When we talk about logical corruption, there are two different failure states that fall under this label:
- Accidental or incorrect modification of application data by a user or application.
In this scenario, a user or application, either by misadventure or resulting from an application bug, changes data in a database to incorrect or inappropriate values. An example would be an engineer who performs an update, but forgets to formulate the predicate such that it updates only a single record, and instead accidentally updates (and commits) changes to thousands of records. When we perform an assessment of a client’s systems, we look carefully at how the client is managing retention of database undo data, archived redo logs and the recycle bin. Many clients assume that physical backups serve all aspects of recoverability for Oracle. On the contrary, effective management of these components can greatly reduce the complexity, RPO and RTO in repairing this type of fault.
- Logical (and physical) corruption of data blocks. Block corruptions come in two types:
Physical corruptions (media corrupt blocks) are blocks that have sustained obvious physical damage. When Oracle detects an inconsistency between the CSN in the block header and the CSN in the block footer, or the expected header and footer structures are not present or are mangled, then the Oracle session raises an exception upon read of the block (ORA-01578: ORACLE data block corrupted…). The call to Oracle fails, and the exception is written to the Oracle alert log and trace files. Physical corruptions are generally the result of infrastructure problems, and can be introduced in a variety of ways. Some possible sources of physical corruption are storage array cache corruption, array firmware bugs, filesystem bugs and array controller battery failure combined with power outage. One can imagine at least a dozen other possible sources of such corruption. Physically corrupt blocks can be repaired using Oracle Recovery Manager’s BLOCKRECOVER command. This operation restores and recovers the block in place in the file without interrupting any other sessions operating against the database.
Logically corrupt blocks are blocks that have good header and footer CSNs, but that have some other kind of internal inconsistency. For instance, one of the block header structures, which tracks the number of locks associated with rows in the block, differs from the actual number of locks present. Another example would be if the header information on available space differs from the true available space on the block. Upon encountering these types of faults, the calling session generally will raise ORA-00600 (“internal error”) with additional arguments that allow us to diagnose the specific type of defect, and the call will fail.

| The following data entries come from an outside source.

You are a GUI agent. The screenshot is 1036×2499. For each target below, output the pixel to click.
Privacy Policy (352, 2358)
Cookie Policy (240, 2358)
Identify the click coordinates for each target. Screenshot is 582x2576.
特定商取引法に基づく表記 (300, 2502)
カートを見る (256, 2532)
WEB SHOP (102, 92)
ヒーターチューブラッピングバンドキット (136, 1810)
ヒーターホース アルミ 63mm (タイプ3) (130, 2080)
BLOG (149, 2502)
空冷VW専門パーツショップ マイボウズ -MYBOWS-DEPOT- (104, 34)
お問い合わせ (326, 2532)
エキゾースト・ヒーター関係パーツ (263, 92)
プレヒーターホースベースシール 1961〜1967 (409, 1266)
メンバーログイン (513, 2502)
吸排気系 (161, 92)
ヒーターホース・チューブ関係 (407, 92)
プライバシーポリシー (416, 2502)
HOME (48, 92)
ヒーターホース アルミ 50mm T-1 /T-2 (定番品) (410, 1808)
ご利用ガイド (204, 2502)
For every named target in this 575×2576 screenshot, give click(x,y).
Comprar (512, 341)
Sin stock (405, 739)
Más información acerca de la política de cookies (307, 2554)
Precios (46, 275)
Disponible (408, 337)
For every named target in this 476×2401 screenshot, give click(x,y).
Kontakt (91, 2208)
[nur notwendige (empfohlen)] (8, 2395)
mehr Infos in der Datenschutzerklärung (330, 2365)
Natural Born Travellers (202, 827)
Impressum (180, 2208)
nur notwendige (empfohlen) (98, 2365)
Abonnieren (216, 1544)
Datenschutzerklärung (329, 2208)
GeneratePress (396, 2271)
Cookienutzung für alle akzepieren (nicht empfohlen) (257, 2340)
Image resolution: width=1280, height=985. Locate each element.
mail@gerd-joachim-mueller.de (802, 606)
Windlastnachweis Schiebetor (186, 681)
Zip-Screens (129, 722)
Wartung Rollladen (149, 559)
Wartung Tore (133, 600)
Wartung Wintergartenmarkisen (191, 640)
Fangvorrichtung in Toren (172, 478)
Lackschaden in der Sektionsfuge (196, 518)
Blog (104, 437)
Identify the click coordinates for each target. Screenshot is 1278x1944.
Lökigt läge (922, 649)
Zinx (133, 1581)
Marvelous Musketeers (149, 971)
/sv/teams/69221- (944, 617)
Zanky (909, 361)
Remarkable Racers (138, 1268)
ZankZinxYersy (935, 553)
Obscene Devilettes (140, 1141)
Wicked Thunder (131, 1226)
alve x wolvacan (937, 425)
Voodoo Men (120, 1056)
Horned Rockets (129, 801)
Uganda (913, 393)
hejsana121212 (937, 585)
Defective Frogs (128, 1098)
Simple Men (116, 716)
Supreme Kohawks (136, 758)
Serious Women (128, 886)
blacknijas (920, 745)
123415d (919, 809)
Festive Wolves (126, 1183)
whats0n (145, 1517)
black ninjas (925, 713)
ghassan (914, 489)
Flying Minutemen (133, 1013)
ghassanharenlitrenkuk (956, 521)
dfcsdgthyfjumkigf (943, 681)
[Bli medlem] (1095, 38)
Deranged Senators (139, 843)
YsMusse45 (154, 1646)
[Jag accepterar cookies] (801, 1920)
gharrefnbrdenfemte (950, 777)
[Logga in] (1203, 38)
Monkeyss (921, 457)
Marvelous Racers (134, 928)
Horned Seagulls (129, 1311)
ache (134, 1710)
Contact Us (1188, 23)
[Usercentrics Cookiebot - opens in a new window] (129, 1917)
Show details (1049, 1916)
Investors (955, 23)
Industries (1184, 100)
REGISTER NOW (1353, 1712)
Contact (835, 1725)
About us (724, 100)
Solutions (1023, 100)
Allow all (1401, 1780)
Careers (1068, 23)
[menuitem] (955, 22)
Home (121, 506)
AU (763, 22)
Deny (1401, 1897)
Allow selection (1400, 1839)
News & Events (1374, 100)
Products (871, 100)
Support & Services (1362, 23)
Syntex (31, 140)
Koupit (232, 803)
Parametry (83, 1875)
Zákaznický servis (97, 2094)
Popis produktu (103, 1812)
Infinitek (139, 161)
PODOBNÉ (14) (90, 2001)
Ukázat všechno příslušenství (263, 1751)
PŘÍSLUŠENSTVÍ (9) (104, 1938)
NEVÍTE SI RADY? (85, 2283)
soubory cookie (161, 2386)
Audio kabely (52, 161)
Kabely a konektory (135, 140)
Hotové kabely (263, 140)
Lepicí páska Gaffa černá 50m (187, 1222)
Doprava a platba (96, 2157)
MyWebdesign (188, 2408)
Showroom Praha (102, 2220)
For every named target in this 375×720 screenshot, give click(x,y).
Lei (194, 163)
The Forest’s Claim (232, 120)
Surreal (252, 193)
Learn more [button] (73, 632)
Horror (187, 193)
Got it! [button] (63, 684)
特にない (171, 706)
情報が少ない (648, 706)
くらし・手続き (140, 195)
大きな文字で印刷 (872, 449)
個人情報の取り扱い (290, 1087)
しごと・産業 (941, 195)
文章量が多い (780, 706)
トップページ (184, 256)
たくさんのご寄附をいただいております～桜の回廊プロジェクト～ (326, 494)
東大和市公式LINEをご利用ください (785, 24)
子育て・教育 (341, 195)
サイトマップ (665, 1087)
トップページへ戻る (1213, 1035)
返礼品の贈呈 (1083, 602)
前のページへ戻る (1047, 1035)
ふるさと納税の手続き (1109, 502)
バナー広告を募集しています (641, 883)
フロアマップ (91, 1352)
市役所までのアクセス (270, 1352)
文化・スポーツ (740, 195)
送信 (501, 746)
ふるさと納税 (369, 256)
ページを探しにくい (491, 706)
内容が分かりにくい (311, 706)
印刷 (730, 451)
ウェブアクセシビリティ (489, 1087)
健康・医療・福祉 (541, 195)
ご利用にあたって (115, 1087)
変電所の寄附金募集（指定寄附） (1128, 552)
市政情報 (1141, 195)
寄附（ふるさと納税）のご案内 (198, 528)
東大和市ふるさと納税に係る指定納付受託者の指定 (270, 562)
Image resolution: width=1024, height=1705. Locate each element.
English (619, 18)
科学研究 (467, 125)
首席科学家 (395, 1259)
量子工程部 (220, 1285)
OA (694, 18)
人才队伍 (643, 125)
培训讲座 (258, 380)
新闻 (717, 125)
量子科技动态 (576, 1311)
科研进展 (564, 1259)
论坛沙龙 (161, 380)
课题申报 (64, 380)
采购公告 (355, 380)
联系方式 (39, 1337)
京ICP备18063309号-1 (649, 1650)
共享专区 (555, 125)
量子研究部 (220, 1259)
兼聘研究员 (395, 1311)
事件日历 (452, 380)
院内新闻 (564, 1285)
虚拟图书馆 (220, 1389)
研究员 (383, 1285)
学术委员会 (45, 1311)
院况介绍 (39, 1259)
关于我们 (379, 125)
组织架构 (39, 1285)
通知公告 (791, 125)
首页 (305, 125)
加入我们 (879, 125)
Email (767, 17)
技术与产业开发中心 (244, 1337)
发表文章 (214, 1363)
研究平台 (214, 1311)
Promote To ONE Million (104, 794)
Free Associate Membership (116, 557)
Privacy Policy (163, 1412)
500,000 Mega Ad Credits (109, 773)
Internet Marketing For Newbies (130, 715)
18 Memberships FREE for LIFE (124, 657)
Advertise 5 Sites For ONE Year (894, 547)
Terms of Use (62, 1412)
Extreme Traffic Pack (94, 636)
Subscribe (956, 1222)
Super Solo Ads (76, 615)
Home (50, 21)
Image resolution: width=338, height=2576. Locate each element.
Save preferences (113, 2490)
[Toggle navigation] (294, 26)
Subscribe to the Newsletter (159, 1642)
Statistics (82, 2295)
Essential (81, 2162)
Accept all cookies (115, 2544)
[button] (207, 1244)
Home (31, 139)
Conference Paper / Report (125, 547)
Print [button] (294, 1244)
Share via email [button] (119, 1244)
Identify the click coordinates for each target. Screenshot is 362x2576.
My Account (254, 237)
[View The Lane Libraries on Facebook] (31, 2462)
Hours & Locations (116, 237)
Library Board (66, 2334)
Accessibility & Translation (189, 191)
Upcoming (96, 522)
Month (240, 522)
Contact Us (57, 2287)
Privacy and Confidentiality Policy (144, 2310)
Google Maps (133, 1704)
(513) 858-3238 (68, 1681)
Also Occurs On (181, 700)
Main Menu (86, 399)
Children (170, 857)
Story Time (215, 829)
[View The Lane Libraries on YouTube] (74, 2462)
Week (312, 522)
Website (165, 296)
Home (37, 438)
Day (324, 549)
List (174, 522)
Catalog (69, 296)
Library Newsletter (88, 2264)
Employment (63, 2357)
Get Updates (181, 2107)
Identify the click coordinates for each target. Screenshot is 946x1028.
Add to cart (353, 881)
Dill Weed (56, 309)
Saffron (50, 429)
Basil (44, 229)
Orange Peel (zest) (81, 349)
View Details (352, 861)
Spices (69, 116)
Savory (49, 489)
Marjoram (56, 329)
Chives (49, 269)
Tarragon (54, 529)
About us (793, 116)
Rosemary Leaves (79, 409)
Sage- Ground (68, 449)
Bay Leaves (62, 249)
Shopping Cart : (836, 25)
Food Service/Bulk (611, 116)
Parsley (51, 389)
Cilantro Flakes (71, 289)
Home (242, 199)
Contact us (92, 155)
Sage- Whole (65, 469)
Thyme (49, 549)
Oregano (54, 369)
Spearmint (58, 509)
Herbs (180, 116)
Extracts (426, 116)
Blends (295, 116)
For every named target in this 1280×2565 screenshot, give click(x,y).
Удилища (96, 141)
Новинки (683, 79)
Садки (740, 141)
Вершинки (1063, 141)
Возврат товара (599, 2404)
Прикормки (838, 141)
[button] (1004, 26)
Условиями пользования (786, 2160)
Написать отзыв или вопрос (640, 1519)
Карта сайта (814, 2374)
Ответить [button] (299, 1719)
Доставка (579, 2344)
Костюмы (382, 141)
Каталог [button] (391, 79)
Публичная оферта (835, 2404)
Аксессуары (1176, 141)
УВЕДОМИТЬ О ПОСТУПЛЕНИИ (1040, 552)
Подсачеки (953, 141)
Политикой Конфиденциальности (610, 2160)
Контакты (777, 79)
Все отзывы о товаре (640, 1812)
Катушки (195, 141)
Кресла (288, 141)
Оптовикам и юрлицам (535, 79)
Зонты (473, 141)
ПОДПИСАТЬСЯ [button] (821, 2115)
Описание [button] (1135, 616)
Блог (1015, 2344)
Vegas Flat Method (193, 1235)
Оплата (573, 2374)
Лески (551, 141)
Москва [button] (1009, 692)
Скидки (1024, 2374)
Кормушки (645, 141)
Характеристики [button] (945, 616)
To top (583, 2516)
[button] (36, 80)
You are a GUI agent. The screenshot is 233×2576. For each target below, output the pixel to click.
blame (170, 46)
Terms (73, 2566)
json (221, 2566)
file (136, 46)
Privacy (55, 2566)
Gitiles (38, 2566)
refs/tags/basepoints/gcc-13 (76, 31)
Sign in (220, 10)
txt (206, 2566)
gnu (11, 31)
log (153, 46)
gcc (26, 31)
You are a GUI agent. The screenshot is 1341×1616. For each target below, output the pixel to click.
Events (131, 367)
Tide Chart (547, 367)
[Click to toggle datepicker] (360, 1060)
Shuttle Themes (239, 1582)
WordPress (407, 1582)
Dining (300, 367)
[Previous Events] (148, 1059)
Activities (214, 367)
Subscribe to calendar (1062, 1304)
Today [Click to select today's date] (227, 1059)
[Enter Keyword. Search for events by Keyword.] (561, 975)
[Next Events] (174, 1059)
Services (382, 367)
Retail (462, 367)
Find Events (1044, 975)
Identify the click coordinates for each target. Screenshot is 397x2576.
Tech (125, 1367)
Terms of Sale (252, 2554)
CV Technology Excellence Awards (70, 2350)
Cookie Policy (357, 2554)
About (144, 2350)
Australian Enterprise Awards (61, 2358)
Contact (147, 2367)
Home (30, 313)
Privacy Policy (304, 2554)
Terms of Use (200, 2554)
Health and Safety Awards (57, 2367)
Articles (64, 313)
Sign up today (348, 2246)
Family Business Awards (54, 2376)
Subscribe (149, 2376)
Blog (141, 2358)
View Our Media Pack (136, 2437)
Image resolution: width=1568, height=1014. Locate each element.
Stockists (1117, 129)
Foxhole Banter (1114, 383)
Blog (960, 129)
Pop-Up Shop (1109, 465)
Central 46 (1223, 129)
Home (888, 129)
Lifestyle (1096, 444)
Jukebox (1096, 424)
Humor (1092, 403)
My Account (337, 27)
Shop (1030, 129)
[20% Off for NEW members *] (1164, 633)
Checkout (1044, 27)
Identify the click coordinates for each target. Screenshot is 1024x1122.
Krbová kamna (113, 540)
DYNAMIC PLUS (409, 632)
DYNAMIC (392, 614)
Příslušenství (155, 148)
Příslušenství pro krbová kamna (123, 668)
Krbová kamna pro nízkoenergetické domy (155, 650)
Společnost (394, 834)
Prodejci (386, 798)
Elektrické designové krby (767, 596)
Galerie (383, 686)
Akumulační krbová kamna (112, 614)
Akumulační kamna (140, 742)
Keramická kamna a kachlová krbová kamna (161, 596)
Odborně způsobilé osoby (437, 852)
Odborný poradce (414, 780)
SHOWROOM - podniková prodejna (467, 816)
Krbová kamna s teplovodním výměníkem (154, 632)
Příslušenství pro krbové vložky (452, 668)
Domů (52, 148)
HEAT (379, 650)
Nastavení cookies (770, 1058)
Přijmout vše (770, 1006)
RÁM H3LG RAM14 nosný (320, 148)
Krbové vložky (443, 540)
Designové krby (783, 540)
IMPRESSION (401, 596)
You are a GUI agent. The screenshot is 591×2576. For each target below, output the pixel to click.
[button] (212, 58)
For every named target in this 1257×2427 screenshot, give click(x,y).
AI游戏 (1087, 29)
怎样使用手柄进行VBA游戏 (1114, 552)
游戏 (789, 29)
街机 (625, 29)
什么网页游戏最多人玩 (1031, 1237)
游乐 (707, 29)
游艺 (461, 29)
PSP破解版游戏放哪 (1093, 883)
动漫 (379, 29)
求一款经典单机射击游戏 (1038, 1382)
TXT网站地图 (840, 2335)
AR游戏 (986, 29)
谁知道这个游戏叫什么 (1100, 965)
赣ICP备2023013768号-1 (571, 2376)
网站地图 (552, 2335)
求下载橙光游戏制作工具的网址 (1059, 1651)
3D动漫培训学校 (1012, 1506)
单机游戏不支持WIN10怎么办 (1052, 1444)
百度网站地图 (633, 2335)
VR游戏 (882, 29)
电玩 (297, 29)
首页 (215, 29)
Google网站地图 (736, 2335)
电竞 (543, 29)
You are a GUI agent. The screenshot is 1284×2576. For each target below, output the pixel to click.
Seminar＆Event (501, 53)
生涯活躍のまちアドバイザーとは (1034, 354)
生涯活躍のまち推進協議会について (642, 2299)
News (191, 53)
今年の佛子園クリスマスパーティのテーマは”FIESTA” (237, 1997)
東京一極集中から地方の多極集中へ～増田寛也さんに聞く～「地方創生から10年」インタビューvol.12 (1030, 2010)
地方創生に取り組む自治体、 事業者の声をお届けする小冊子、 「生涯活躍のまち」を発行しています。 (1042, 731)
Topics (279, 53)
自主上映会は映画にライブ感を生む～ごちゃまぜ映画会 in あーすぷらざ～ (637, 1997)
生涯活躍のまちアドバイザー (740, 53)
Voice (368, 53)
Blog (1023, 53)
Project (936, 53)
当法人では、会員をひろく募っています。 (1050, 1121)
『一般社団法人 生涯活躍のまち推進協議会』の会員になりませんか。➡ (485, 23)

The exception will be written to the alert log and trace files. Like physical corruption, there are a wide range of possible ways that the fault could have been introduced, including all of the ways listed above for physical corruption. However, logically corrupt blocks are much more likely to have been introduced as a result of a failure in the Oracle software, or as a result of an Oracle bug or cache corruption.
By default, Oracle has features that seek to perform sanity checks on blocks before they are written. However, for highly risk-averse enterprises, additional checks, including checks for logical inconsistencies and block checksum verification can be enabled. These features consume additional resources, so should be used judiciously.